By Andrea Reiher
It’s here, guys! “America’s Got Talent” is back in all its crazy glory! Strap in, we’ve got two hours of nuttiness tonight.
The opening montage shows us clips from the other “Got Talents” from all over the world, including Susan Boyle herself. That poor lady. I dig Nick Cannon as the new host, he’s got some charisma. He may be as pointless as Jerry Springer, but at least he’s more animated. I also enjoyed his Drumline bromance with Forest from season 4 of Buffy.
Now, if you’ll remember from my recaps last year… the editing of this show is totally effed up. They go from city to city to city, instead of just showcasing one city at a time. It’s annoying. I’ll try to keep up with Where in the World Are the Auditions, but I apologize if I get confused.
New York City is our first location. Up first is Ray Schwarz, a 26 year-old teacher’s aid. He looks like Tom Everett Scott’s inbred cousin. He sings “Little Less Conversation” and step-touches awkwardly. Remember when Jesse Spano taught Zack how to dance? It looks a little like that. He gets buzzed off.
Bad Montage. Possibly James Taylor playing the guitar and harmonica while riding a unicyle, a white “rapper,” and Randall Flagg from “The Stand” fire dancing with a tiny woman whose hair catches on fire. Now that is a way to kick off this show.
We’re now in Chicago. Because this show has ADD. Up first in Chi-town is 48 year-old Moses Lanham, who claims he is the only known living person who can do his talent. Hmmm. He comes onstage with his jacket on backwards because he is going to turn his feet 180 degrees and then walk. It’s freaky, though I’ll say that his feet are not completely turned 180 degrees. It’s like his feet are backwards, but he has a club foot. Next!
Our first good audition of the night is FootworkKINGz. It’s a group of six young men who live in rough inner city neighborhoods and have formed this dance group. That’s cool, good on them. They dance to an instrumental piece that I should know and cannot recall. Either way, the dancing is good. Very quick and fairly in sync. They need some polish but are certainly good enough to go to the next round.
Next up is a family of blonde siblings from Wisconsin called Shine. Oh lord. It’s totally Brady-Bunch-Patridge-Family-Osmond crap. THeir names are Bert, Nan, Flossie and Freddie. I bet when these four were younger they looked totally Children of the Corn. They sing “Walking on Sunshine” and it’s awful. I have to wonder if these people know they’re being funny or if they legitimately think they have talent? The judges are easy on them because I think they can tell that these creepy cheese-eaters actually think they are good.

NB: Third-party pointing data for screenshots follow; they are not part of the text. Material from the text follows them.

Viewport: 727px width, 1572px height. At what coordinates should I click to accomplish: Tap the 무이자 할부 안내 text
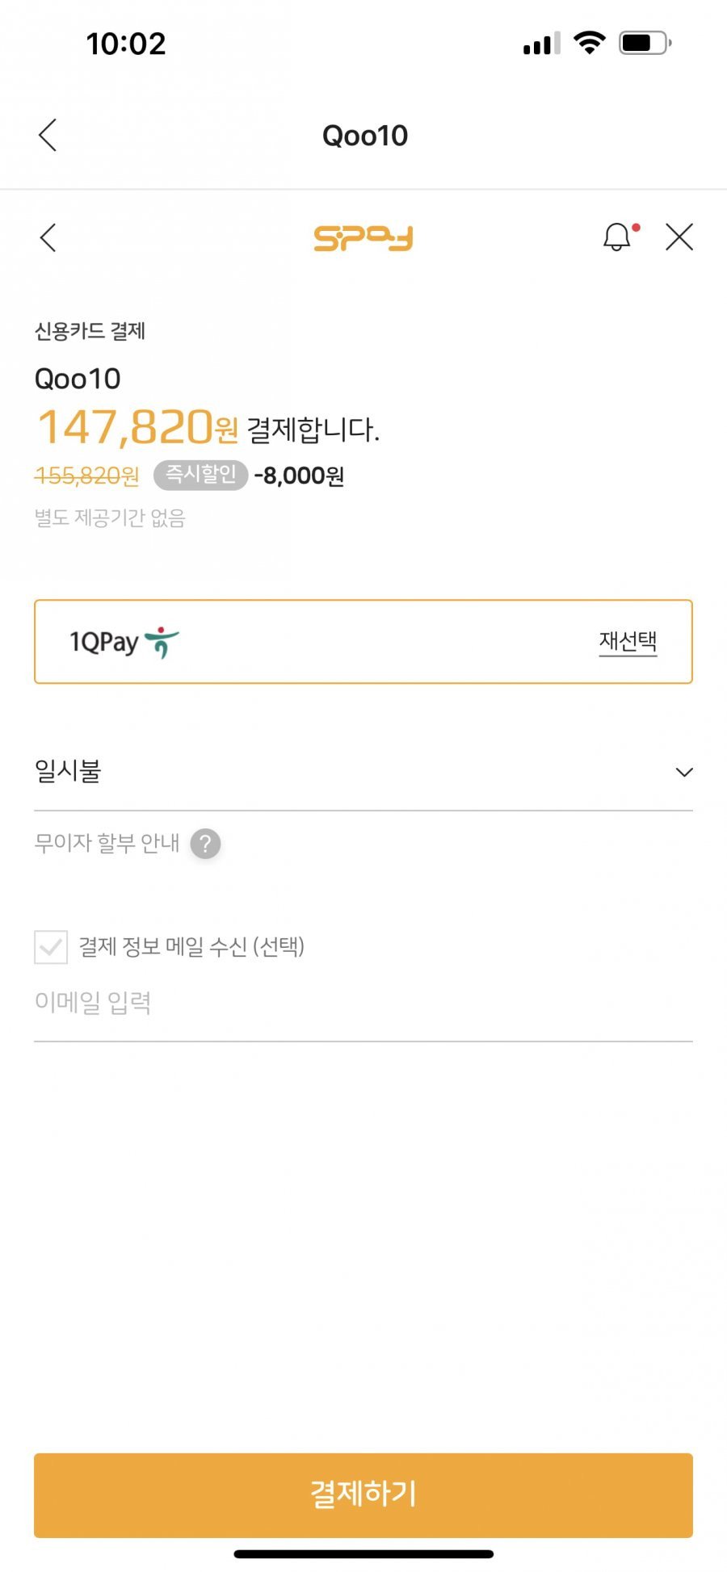point(107,843)
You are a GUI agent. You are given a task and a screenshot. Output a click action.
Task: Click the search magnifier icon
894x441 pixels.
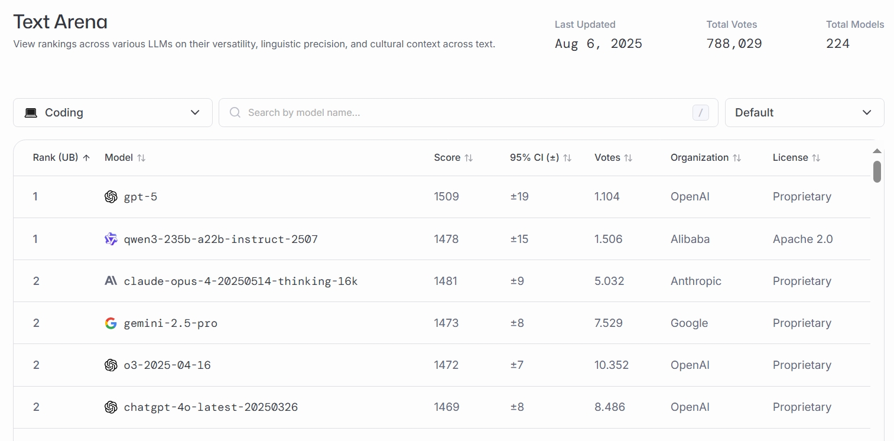coord(235,112)
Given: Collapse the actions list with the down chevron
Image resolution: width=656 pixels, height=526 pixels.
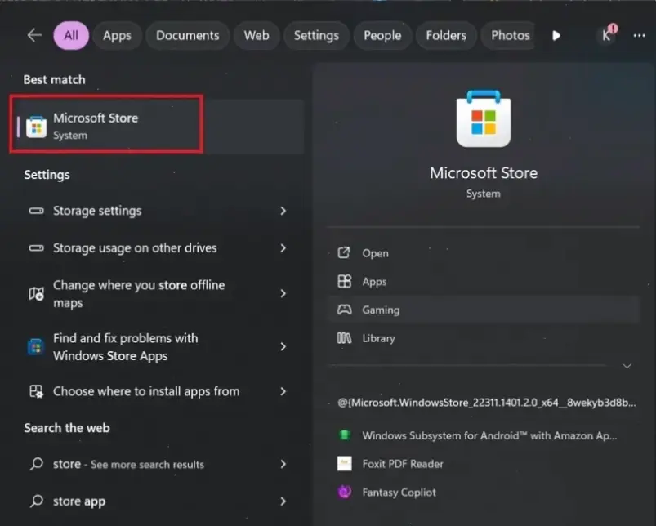Looking at the screenshot, I should (x=627, y=367).
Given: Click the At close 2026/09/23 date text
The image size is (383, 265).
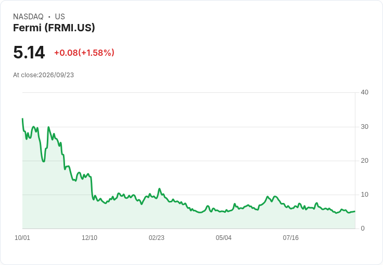Looking at the screenshot, I should [44, 75].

Bad Montage. Dancing Jamaican bobsledders, Melissa Rivers in a bikini while her mom Joan plays an accordion, a Cher wannabe, and a 17 year-old who wishes he had been born in about 1970.

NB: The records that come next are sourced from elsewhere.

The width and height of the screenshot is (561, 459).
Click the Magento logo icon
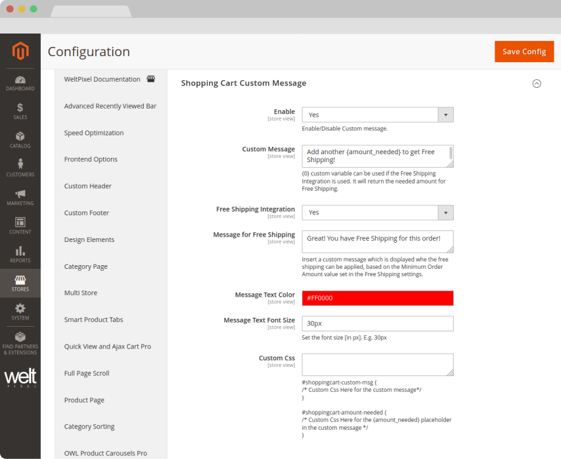click(x=20, y=51)
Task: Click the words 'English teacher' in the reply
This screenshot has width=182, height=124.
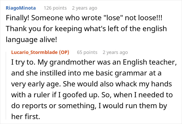Action: click(x=150, y=62)
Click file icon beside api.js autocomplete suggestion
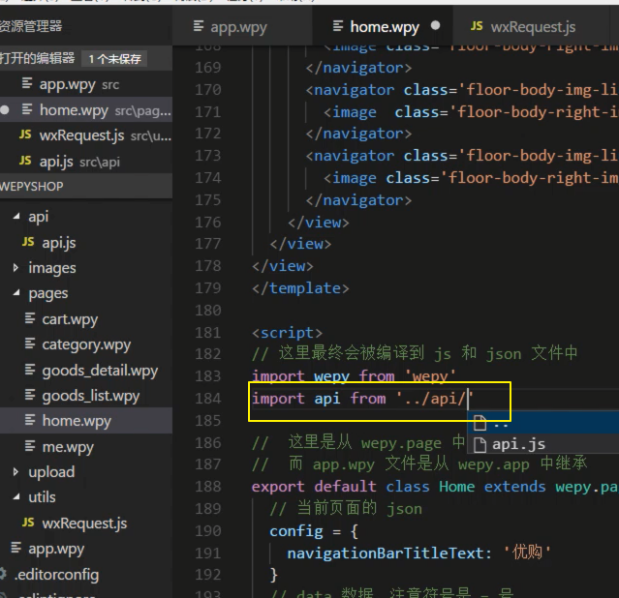 [x=480, y=444]
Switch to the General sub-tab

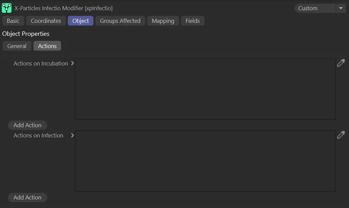pos(17,46)
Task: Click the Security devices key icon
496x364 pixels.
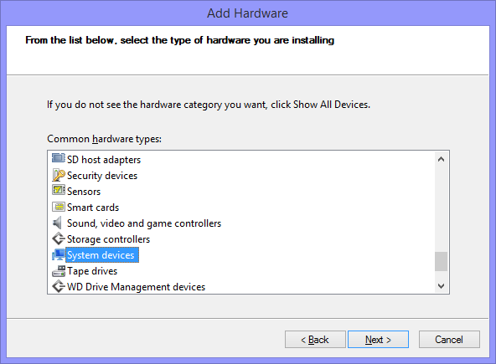Action: click(58, 175)
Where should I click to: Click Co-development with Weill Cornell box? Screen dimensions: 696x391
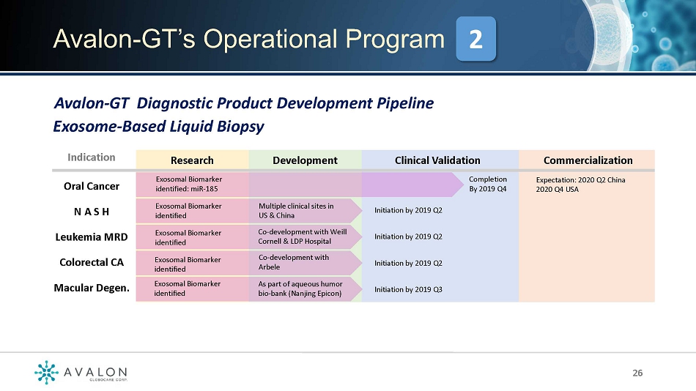[303, 237]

Up now is a Barack Obama imitator named Pete Peterkin. He’s… meh. He’s got some of the Obama speech patterns down but it’s also kind of James Brown doing Barack Obama. No sooner have I typed that then Pete puts on a wig and goes into his James Brown imitation. Honestly, this guy isn’t good enough to play Branson, let alone Vegas. He says he does about 100 imitations and plays 15 instruments. The crowd chants Vegas, but the judges are on the fence. They end up putting him through, though.
Good Montage. Black Fire Percussion, an awesome drumline (where’s Nick Cannon?), Anointed S, a vocal percussionist (interesting, but not a whole act), and Unexpected Step Team (very good).